In 1936, twenty-two-year-old Arthur Rothstein was working for the Resettlement Administration in South Dakota to document drought conditions there. His most famous (and controvesial) photo, above, was released to the media in August, 1936, coinciding with a trip by President Roosevelt to the Great Plains.
It instantly generated enormous controversy. Many Republican papers, led by the Fargo Forum, argued that the photo amounted to government propaganda designed to create the appearance of drought conditions for political purposes. In reality, the Fargo Forum insisted, there had been no drought. The photo simply showed, it explained, an alkali flat, similar to ones that could be found in “Maryland, Pennsylvania, Indiana. Wherever one chooses.” The paper also called the skull “a movable prop, which comes in handy for photographers who want to touch up their pictures with a bit of the grisly.”
Subsequent investigation (such as the other photos below) revealed that Rothstein indeed moved the skull around.

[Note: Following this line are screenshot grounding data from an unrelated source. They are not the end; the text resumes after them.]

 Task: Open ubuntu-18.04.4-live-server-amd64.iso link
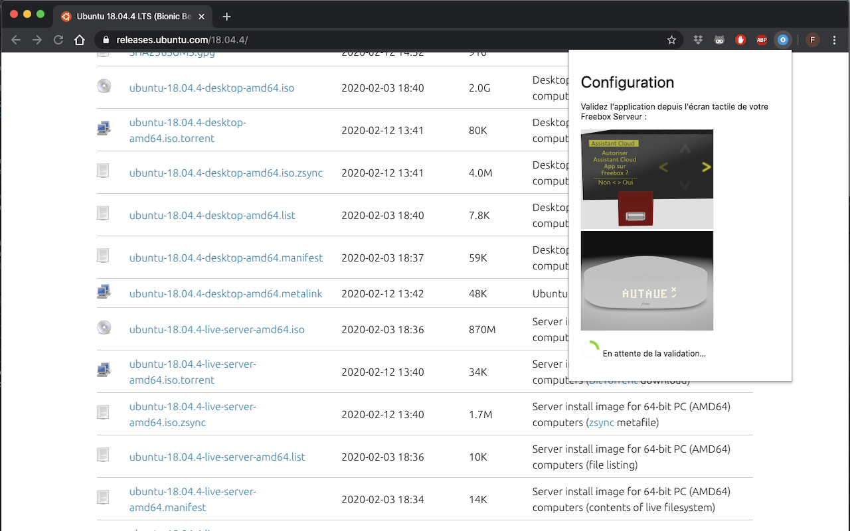click(216, 329)
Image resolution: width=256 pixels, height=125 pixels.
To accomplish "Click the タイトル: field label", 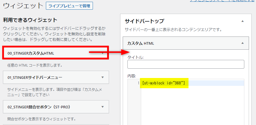I will 135,58.
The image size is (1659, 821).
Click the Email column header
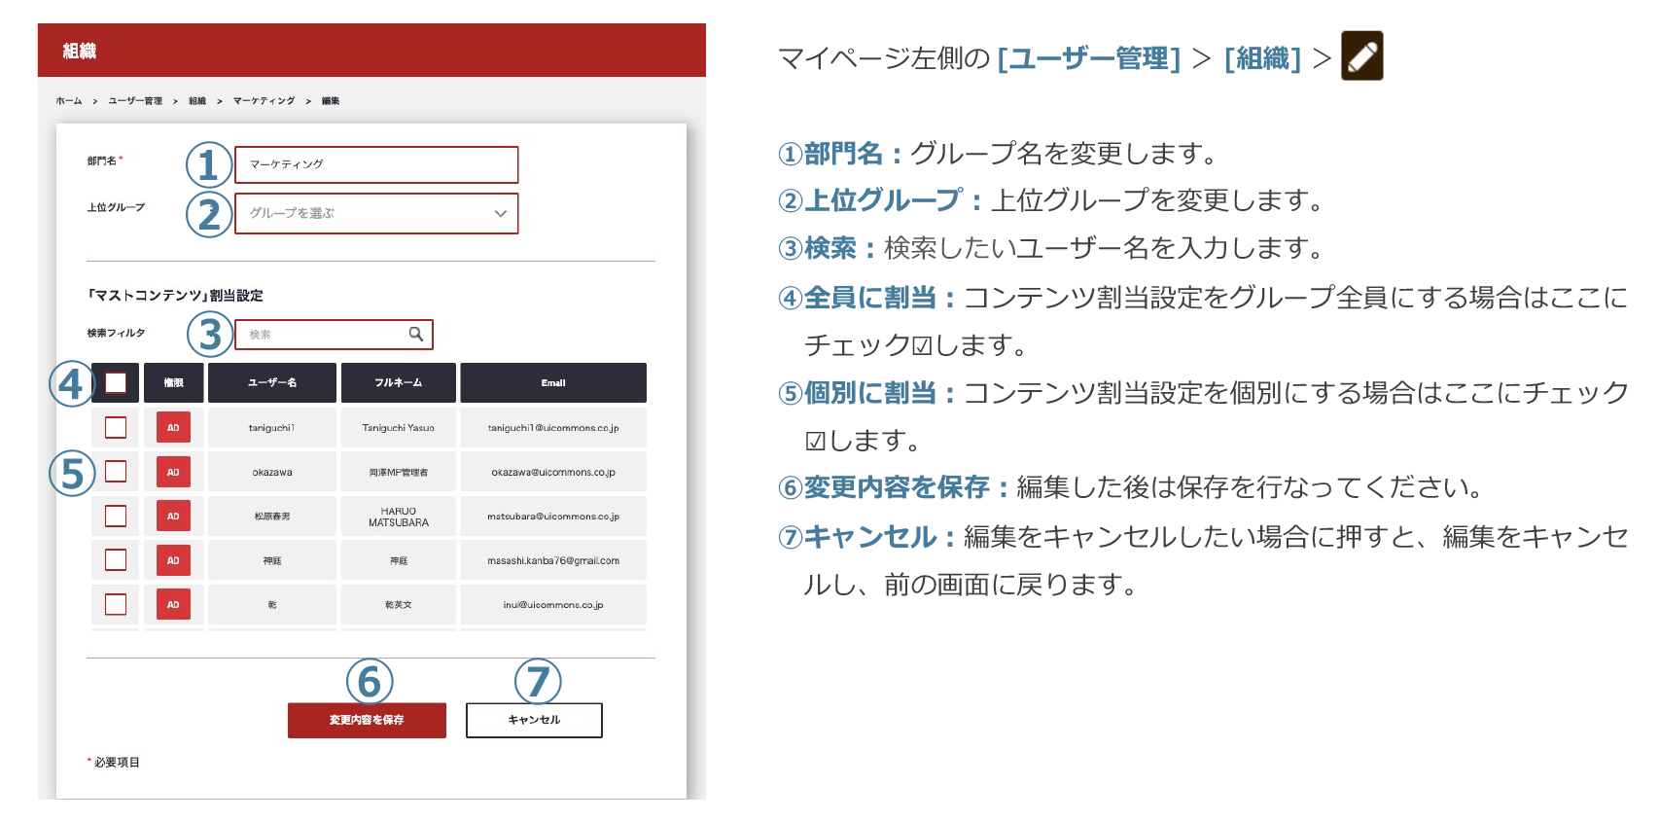[x=552, y=383]
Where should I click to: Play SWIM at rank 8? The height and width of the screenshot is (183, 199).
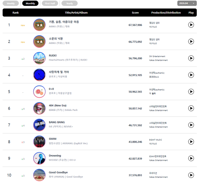tap(191, 142)
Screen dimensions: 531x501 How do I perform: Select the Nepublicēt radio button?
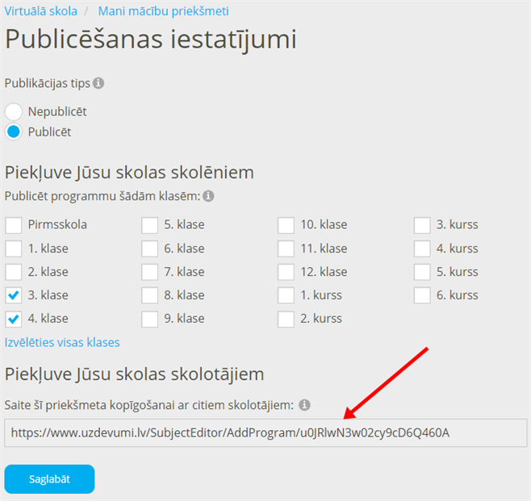coord(14,111)
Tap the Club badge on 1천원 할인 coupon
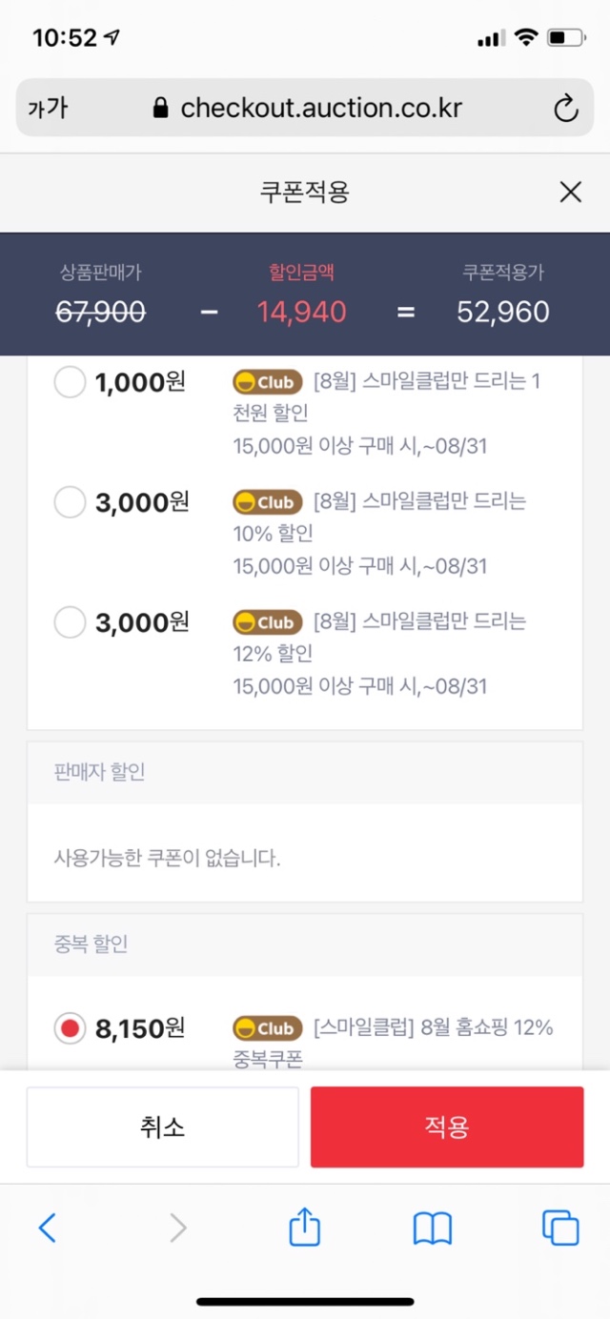Image resolution: width=610 pixels, height=1319 pixels. pyautogui.click(x=267, y=382)
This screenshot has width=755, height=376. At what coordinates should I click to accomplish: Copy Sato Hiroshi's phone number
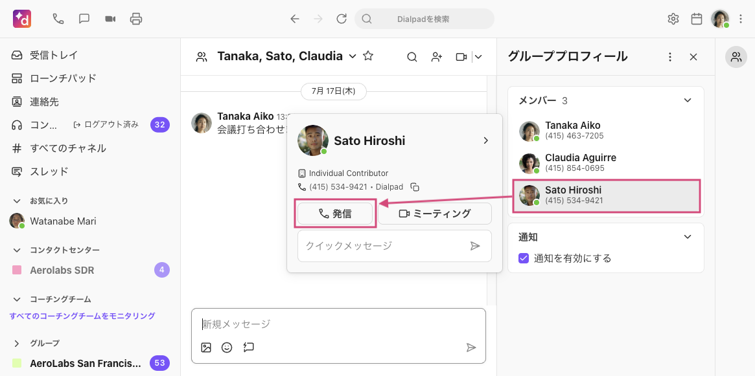[415, 187]
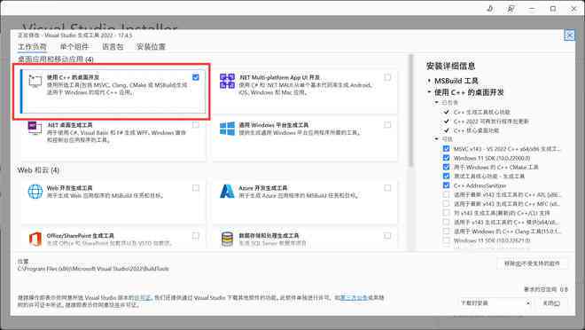Click the Azure development build tools icon
The image size is (585, 330).
click(x=227, y=191)
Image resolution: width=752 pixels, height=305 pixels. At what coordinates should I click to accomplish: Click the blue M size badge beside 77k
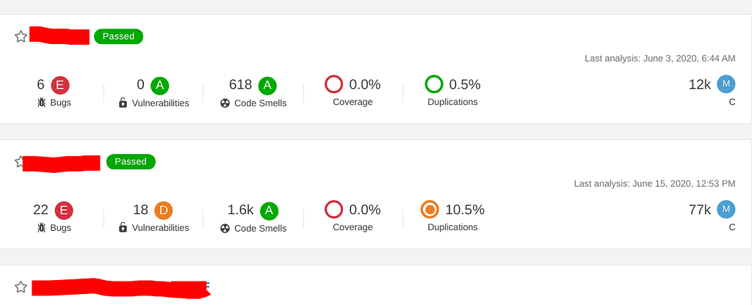click(726, 210)
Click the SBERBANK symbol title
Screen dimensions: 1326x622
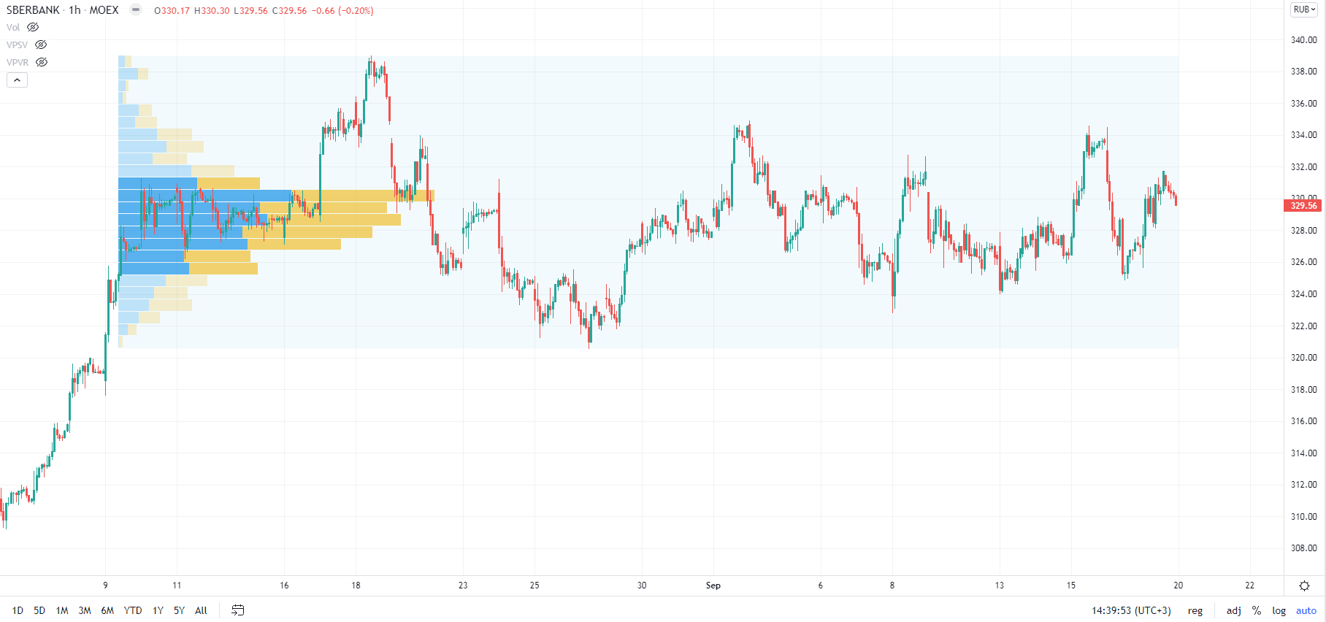coord(33,10)
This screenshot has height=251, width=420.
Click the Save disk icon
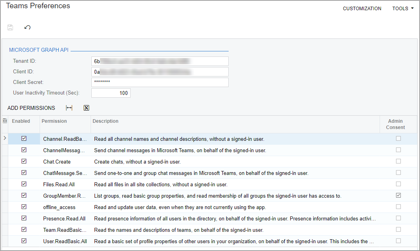[x=11, y=27]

Although the critics accused that Rothstein had traveled the country with the steer’s skull in his suitcase, Rothstein insisted he had moved the skull no more than ten feet from where he had originally found it. Rothstein went on to create several memorable photographic documents including the classic Dust Bowl photograph of a father walking through a storm with his two young sons and received more than 50 photography awards, but the skull controversy hung over Rothstein for the remainder of his career, with the critics mockingly referred to the cow’s head as the “perambulating skull.”